**INPUT:**
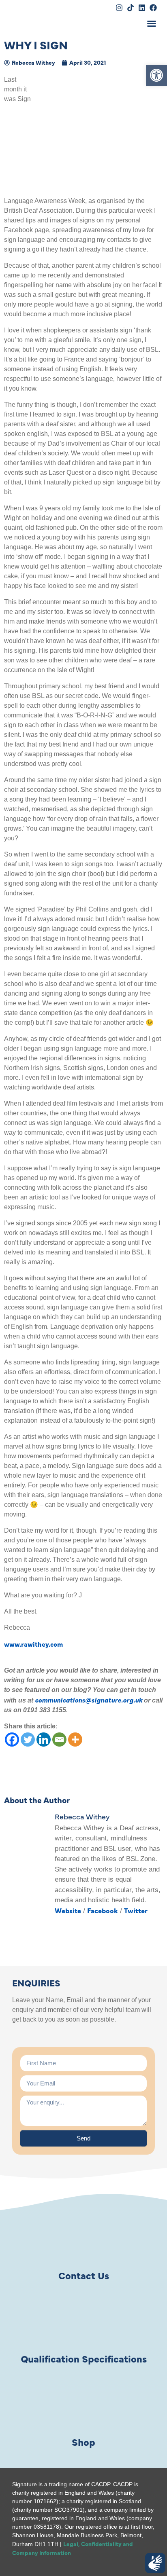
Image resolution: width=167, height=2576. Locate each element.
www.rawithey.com (33, 1643)
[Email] (59, 1739)
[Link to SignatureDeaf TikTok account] (130, 7)
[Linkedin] (43, 1739)
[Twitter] (28, 1739)
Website (68, 1910)
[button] (156, 75)
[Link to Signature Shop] (83, 2404)
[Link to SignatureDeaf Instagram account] (119, 7)
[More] (75, 1739)
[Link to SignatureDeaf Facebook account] (153, 7)
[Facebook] (12, 1739)
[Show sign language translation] (155, 2563)
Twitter (136, 1910)
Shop (83, 2441)
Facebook (102, 1910)
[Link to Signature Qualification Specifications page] (83, 2321)
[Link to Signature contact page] (83, 2238)
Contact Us (83, 2275)
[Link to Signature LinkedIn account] (142, 7)
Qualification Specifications (84, 2358)
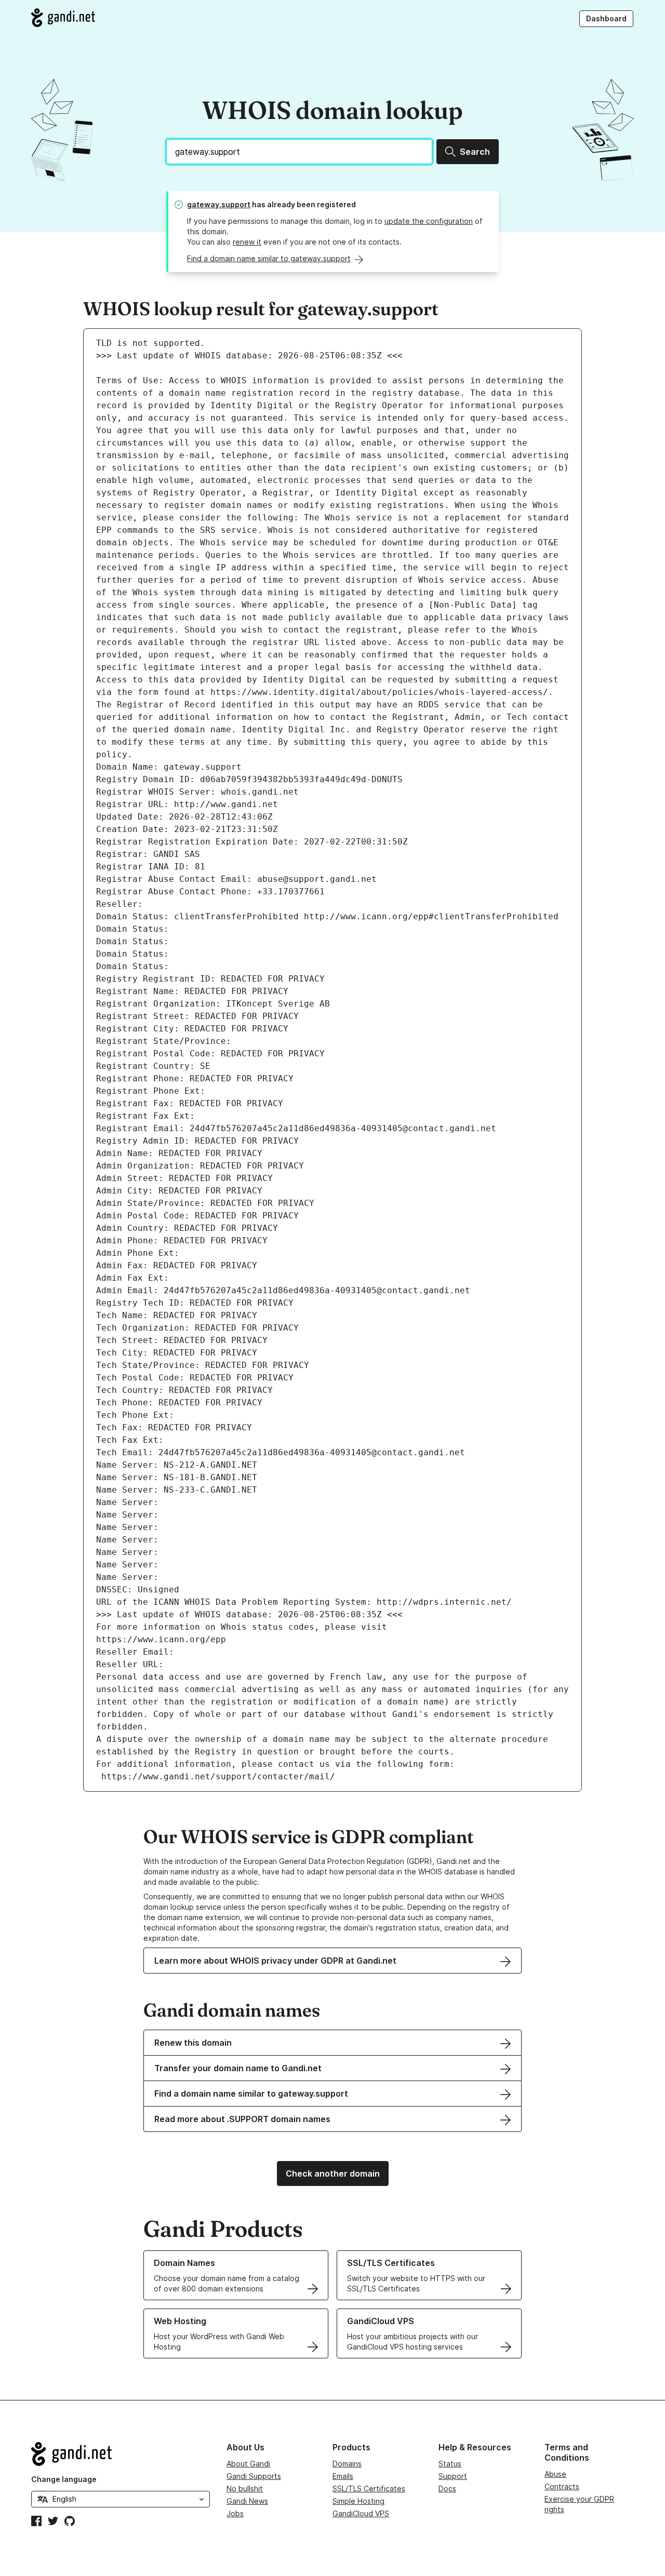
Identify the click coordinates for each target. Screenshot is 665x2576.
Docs (447, 2488)
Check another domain (333, 2173)
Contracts (561, 2486)
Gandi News (247, 2501)
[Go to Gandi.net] (63, 17)
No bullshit (245, 2488)
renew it (247, 241)
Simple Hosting (358, 2501)
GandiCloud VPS (360, 2513)
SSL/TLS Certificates (368, 2488)
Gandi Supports (254, 2476)
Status (449, 2463)
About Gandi (248, 2463)
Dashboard (606, 18)
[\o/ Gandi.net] (120, 2454)
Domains (347, 2463)
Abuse (555, 2474)
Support (452, 2476)
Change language (64, 2479)
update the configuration (428, 221)
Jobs (235, 2513)
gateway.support (218, 204)
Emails (342, 2476)
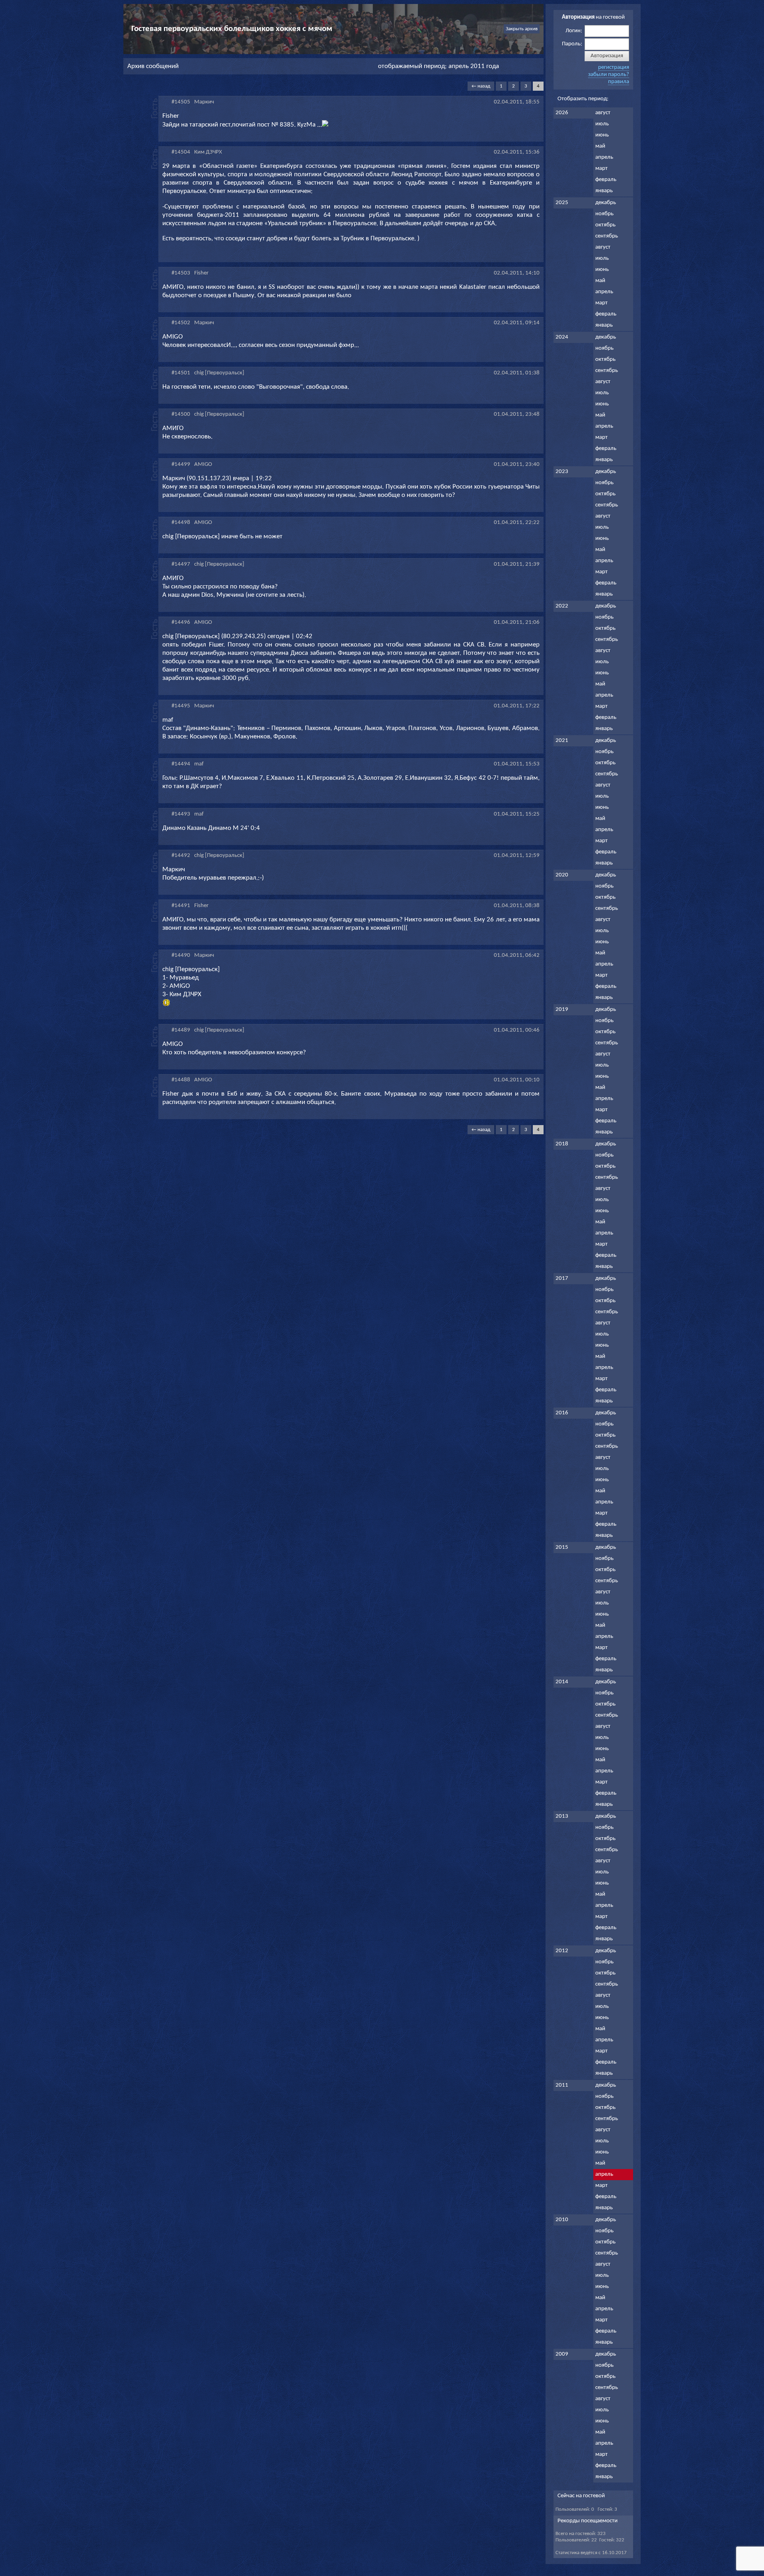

**WHAT THE TASK ASKS:** What is needed is a word-for-word copy of the data, minus its pictures.

**ANSWER SPACE:**
Image resolution: width=167, height=2576. Locate each element.
www.rawithey.com (33, 1643)
[Email] (59, 1739)
[Link to SignatureDeaf TikTok account] (130, 7)
[Linkedin] (43, 1739)
[Twitter] (28, 1739)
Website (68, 1910)
[button] (156, 75)
[Link to Signature Shop] (83, 2404)
[Link to SignatureDeaf Instagram account] (119, 7)
[More] (75, 1739)
[Link to SignatureDeaf Facebook account] (153, 7)
[Facebook] (12, 1739)
[Show sign language translation] (155, 2563)
Twitter (136, 1910)
Shop (83, 2441)
Facebook (102, 1910)
[Link to Signature Qualification Specifications page] (83, 2321)
[Link to Signature contact page] (83, 2238)
Contact Us (83, 2275)
[Link to Signature LinkedIn account] (142, 7)
Qualification Specifications (84, 2358)
Identify the click coordinates for each target. Screenshot is 665x2576.
Docs (447, 2488)
Check another domain (333, 2173)
Contracts (561, 2486)
Gandi News (247, 2501)
[Go to Gandi.net] (63, 17)
No bullshit (245, 2488)
renew it (247, 241)
Simple Hosting (358, 2501)
GandiCloud VPS (360, 2513)
SSL/TLS Certificates (368, 2488)
Gandi Supports (254, 2476)
Status (449, 2463)
About Gandi (248, 2463)
Dashboard (606, 18)
[\o/ Gandi.net] (120, 2454)
Domains (347, 2463)
Abuse (555, 2474)
Support (452, 2476)
Change language (64, 2479)
update the configuration (428, 221)
Jobs (235, 2513)
gateway.support (218, 204)
Emails (342, 2476)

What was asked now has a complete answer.